Given request:
Answer these questions from the landscaping excerpt below:
1. What does Millhouse recommend using to punctuate an entrance and serve as a focal point?
2. Which flowering shrubs and perennials do Monrovia experts name?
3. What does the Southern Living Plant Collection suggest for a front porch or patio?

Page excerpt:

<<<<

For a landscape that will best suit the changing seasons, Millhouse recommends: “Keep planting pallets simple and use garden containers with seasonal plantings to punctuate an entrance and serve as a focal point.”
Purposeful Evergreens
While we love vibrant and colorful annuals that brighten up a facade, filling your landscape with evergreens in varying textures, shapes, colors, and sizes can add equal and longer-lasting interest to your yard. “Year-round blooms are fun, but equally as interesting are [plantings in] shades of green with various leaf-textures,” says Millhouse. This is becoming a more common practice for easy maintenance, especially when it comes to in-ground plantings.
Credit:
Courtesy of Millhouse Howell Landscape Company
Easy-To-Maintain Plantings
Gardners are looking for plants that easily add a little sophistication and structure, but are still low-maintenance. This includes potted and in-the-ground plantings. “Boxwoods in containers never go out of style,” notes Millhouse. Monrovia experts highlight an increased interest in evergreen hedges like holly and boxwood, ferns; climbers such as roses, jasmine, and camellias for color; and flowering shrubs and perennials including hydrangeas and lavender.
Micro Gardens
While the South’s love for container gardens is nothing new, the Southern Living Plant Collection says homeowners are diving even further into small-space gardening as “we’re living in an age of compression.” The report notes: “Everything is distilled into smaller, smarter, and more intentional formats, from communication to content to consumer products.” We’re seeing this translate to green spaces as Southern gardeners are embracing a more curated, compact, and intentionally planted mindset that delivers a big visual impact. The SLCP suggests “a ‘flight’ of camellias in a range of bloom hues” to bring charm to any front porch or patio, a concept that can be carried out with any floral variety.

>>>>

Provided data:
<<<<

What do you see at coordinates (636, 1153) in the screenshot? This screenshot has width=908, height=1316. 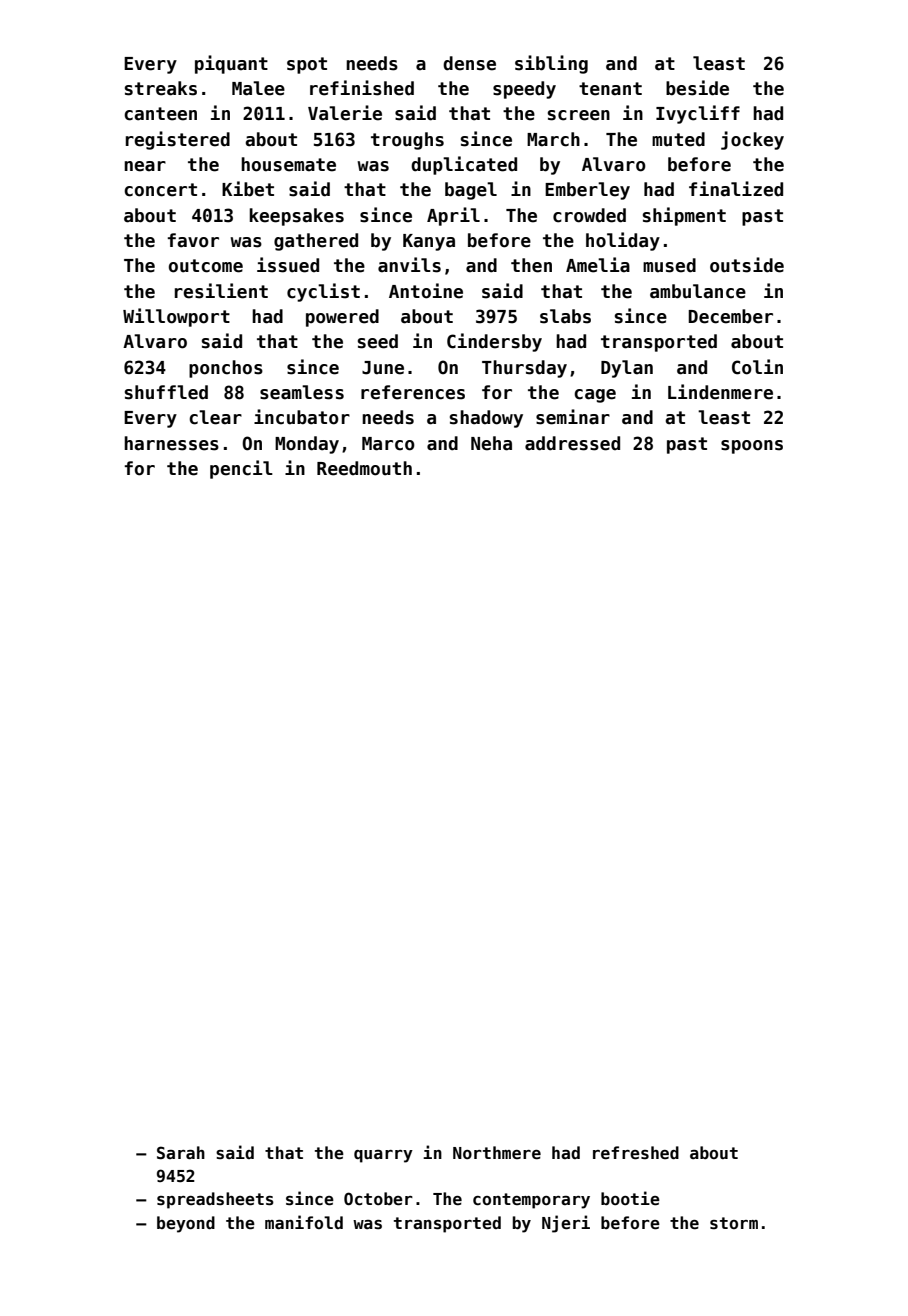 I see `refreshed` at bounding box center [636, 1153].
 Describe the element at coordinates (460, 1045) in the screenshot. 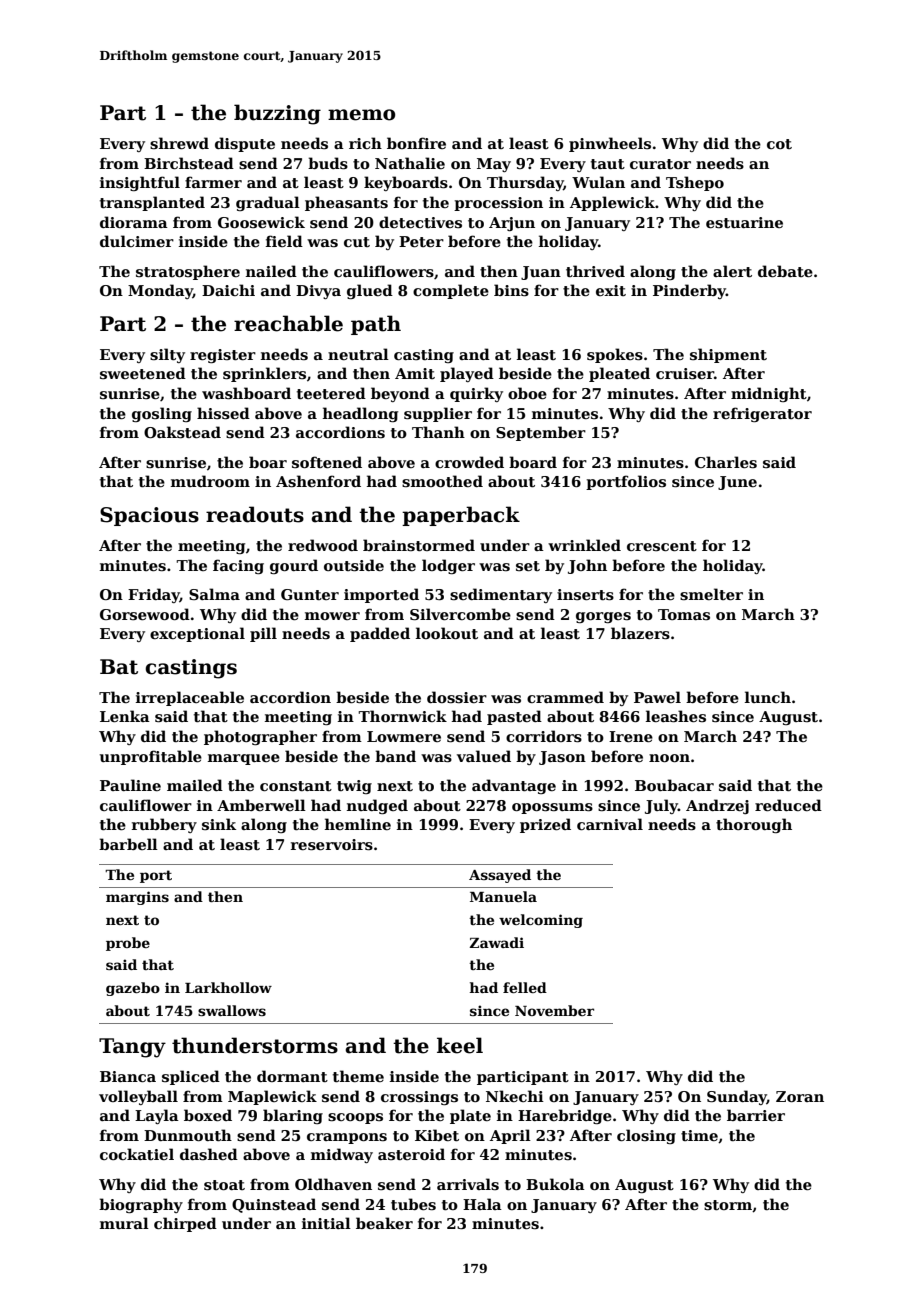

I see `keel` at that location.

>>>>

Solution to this exercise:
1. Garden containers with seasonal plantings.
2. Hydrangeas and lavender.
3. A "flight" of camellias in a range of bloom hues.